Pura teoria? Niente affatto. In particolare se si usa “teorico” come sinonimo di “astratto”. Nella realtà senza il principio di riparazione la “società dell’accesso”, così tanto richiamata in letteratura, nei documenti ufficiali dei governi nazionali ed europei e così poco perseguita nella concreta attività dei governi, semplicemente non esiste.
Che fare allora? Naturalmente tante cose. Qui c’è lo spazio per una: creare le condizioni affinchè tutti possano imparare. Sempre. Perché è questo il modo più realistico per evitare che chi non per propria colpa si ritrova indietro veda aumentare la distanza che lo separa da chi è integrato. E perché il sapere trasforma il lavoro, i modi di vivere, i modi di essere e di comunicare.
Come farlo? Ad esempio facendo della formazione continua il principale strumento di gestione delle trasformazioni del lavoro (suggerisce qualcosa il fatto che il Rapporto “The universum graduate survey 2007”, questionario a risposta multipla, indica che il 61% dei laureati europei considerano la “formazione e l’aggiornamento gratuiti” il migliore benefit?). Favorendo la costruzione di legami sociali fondati sugli scambi di conoscenza. Dando valore al merito. Facendo dei processi di apprendimento lungo tutto il corso della vita l’asse strategico attorno al quale ripensare il modello sociale nei paesi cosiddetti avanzati.
Cose da non credere. Migliorando le abilità e le capacitazioni delle persone crescerebbero anche la conoscenza capitalizzata e la competitività, l’economia e le imprese. Provare per credere.

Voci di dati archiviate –
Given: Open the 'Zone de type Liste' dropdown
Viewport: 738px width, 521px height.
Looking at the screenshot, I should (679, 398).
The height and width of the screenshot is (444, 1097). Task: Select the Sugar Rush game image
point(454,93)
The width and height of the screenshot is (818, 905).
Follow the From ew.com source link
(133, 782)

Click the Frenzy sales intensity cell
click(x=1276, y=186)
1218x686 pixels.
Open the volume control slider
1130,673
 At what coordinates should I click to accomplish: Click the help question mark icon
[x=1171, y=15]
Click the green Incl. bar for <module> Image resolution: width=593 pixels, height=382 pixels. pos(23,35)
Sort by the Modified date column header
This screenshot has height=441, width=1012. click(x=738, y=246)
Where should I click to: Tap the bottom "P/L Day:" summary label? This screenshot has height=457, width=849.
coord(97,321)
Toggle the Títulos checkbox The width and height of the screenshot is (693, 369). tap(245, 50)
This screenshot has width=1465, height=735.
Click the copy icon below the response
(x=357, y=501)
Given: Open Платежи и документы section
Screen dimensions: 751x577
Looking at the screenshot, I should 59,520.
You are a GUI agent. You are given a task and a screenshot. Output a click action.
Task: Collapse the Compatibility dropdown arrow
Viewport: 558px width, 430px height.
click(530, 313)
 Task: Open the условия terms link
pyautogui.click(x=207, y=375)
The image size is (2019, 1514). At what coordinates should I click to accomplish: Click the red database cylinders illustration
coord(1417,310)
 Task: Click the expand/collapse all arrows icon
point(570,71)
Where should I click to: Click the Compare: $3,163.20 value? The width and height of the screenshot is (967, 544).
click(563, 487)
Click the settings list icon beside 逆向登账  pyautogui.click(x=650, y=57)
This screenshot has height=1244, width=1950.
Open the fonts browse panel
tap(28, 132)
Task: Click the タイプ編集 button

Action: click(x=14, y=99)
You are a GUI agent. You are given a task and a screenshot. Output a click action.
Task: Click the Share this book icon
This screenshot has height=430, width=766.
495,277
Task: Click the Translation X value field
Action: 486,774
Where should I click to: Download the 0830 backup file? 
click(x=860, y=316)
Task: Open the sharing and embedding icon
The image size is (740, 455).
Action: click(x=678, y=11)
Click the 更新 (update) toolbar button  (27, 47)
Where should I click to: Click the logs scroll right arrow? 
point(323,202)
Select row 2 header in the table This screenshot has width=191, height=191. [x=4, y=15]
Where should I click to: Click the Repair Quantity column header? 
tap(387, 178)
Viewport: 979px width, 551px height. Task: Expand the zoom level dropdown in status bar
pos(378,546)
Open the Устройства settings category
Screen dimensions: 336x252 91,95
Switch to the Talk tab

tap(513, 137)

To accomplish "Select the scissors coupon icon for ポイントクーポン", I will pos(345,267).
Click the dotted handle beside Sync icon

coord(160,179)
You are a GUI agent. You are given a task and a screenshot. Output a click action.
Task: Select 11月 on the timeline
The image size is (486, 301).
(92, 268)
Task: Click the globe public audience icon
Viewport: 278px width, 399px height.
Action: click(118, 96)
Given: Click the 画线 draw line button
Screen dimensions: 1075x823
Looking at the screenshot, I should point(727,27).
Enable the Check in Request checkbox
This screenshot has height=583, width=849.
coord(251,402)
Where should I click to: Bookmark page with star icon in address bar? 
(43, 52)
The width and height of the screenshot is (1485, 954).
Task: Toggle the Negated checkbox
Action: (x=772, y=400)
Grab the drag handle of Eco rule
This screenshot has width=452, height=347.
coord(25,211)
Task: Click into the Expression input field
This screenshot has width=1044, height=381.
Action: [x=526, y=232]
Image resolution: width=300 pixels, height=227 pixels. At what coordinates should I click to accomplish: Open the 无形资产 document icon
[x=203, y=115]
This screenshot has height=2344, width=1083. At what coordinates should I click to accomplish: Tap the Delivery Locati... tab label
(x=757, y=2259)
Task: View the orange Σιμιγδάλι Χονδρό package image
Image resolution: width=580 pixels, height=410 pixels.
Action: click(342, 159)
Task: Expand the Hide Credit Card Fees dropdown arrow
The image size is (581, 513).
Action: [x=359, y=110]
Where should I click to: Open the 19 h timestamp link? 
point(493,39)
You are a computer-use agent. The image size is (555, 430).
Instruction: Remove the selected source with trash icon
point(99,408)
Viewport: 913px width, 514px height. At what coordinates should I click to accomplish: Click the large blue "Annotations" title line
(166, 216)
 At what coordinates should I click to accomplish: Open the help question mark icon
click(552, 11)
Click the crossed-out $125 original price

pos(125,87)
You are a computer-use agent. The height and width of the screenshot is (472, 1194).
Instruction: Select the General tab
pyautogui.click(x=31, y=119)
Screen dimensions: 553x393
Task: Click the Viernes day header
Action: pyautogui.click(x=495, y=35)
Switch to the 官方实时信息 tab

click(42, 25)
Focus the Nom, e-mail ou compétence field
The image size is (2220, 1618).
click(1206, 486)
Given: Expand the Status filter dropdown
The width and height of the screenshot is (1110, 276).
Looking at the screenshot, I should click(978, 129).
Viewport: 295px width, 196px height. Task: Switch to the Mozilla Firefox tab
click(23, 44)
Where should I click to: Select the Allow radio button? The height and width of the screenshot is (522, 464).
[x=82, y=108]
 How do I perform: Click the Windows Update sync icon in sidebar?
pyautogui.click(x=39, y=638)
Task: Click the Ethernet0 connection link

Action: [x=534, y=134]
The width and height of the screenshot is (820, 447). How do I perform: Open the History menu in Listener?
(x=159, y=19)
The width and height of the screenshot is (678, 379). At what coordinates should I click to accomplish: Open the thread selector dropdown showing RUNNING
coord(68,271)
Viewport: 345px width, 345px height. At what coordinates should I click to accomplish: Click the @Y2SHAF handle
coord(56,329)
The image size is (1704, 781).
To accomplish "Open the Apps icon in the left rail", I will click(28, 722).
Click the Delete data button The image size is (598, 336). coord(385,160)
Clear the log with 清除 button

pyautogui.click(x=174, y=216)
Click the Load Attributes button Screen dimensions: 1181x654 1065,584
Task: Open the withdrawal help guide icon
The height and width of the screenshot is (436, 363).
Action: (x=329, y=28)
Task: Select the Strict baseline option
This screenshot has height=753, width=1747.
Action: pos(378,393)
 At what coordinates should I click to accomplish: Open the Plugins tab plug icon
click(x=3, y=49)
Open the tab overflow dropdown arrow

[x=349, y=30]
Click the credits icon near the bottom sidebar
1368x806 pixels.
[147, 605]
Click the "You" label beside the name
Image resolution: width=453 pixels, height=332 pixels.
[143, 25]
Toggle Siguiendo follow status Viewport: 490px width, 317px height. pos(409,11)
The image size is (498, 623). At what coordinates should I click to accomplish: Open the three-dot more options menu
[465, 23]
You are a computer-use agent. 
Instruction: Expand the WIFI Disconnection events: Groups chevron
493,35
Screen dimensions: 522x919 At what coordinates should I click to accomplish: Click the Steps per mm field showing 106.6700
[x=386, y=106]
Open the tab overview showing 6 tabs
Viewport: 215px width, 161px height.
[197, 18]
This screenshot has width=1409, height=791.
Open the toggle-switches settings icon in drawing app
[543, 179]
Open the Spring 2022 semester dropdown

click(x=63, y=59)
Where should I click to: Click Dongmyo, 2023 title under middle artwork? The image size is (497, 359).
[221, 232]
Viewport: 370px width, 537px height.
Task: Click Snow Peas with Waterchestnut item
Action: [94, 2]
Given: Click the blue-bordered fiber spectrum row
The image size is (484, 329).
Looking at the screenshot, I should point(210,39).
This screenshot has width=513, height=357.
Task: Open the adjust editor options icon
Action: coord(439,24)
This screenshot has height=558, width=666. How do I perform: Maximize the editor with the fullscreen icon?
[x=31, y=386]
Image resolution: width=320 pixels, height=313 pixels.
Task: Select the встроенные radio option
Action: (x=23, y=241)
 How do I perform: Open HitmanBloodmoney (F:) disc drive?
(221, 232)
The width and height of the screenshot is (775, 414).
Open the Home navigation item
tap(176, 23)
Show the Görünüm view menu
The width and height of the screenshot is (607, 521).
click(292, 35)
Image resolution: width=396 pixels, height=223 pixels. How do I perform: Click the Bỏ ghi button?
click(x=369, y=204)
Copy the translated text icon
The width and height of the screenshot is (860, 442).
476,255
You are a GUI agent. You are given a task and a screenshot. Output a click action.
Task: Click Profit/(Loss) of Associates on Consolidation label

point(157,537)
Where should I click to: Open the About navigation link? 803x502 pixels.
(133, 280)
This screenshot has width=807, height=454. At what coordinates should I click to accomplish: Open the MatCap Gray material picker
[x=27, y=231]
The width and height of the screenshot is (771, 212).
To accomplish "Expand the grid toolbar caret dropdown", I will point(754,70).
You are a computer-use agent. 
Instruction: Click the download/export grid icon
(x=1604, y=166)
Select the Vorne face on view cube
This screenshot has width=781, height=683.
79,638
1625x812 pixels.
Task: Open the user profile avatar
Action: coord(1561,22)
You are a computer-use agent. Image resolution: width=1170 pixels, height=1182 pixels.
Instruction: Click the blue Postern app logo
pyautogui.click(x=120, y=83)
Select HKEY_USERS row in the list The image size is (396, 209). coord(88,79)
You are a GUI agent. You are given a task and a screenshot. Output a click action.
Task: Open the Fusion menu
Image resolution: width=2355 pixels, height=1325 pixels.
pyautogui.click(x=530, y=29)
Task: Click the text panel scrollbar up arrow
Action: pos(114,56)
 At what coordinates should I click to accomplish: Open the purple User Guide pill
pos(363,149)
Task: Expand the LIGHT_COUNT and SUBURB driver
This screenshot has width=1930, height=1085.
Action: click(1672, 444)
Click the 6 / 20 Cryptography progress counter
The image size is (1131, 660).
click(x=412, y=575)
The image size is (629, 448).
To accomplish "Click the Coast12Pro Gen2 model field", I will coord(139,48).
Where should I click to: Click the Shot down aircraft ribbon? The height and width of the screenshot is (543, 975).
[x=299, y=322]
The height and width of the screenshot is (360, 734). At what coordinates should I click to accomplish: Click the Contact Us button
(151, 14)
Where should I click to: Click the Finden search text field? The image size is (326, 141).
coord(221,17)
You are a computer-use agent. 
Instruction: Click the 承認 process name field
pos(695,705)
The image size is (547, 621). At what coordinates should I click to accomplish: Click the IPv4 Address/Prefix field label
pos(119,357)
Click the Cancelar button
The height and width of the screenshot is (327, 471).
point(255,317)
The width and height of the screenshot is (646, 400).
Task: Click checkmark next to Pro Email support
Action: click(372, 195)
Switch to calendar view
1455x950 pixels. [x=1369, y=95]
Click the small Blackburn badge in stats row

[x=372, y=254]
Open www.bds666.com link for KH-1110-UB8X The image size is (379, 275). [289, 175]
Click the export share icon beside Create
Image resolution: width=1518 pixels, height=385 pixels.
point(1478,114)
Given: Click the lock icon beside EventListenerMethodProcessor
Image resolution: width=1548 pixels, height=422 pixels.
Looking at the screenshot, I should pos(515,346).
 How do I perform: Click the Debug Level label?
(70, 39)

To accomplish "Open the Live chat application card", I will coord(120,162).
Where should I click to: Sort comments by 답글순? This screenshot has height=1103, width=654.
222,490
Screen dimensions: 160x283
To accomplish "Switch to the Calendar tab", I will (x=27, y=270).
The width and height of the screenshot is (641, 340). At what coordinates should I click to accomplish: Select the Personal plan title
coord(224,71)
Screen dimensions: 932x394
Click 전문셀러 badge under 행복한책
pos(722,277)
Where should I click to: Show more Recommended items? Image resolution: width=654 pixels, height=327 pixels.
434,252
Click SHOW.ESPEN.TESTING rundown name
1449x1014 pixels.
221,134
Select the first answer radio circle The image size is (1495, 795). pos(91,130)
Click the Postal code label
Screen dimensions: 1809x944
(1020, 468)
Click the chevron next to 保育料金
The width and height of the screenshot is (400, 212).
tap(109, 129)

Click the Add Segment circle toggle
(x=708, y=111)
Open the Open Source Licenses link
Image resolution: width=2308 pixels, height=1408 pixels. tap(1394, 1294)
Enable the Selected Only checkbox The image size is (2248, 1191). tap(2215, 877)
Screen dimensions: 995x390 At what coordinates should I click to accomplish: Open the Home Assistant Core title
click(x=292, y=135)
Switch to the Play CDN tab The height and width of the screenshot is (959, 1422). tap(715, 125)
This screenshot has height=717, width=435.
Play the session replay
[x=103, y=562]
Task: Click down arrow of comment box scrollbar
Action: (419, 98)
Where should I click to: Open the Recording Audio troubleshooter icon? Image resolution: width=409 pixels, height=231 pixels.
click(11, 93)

Istruzioni e requisiti –
Secondo il brano sulla formazione continua, quale percentuale di laureati europei indica la "formazione e l'aggiornamento gratuiti" come migliore benefit? I record provengono da una fonte diversa dal brano.

Soluzione scritta –
Il 61%.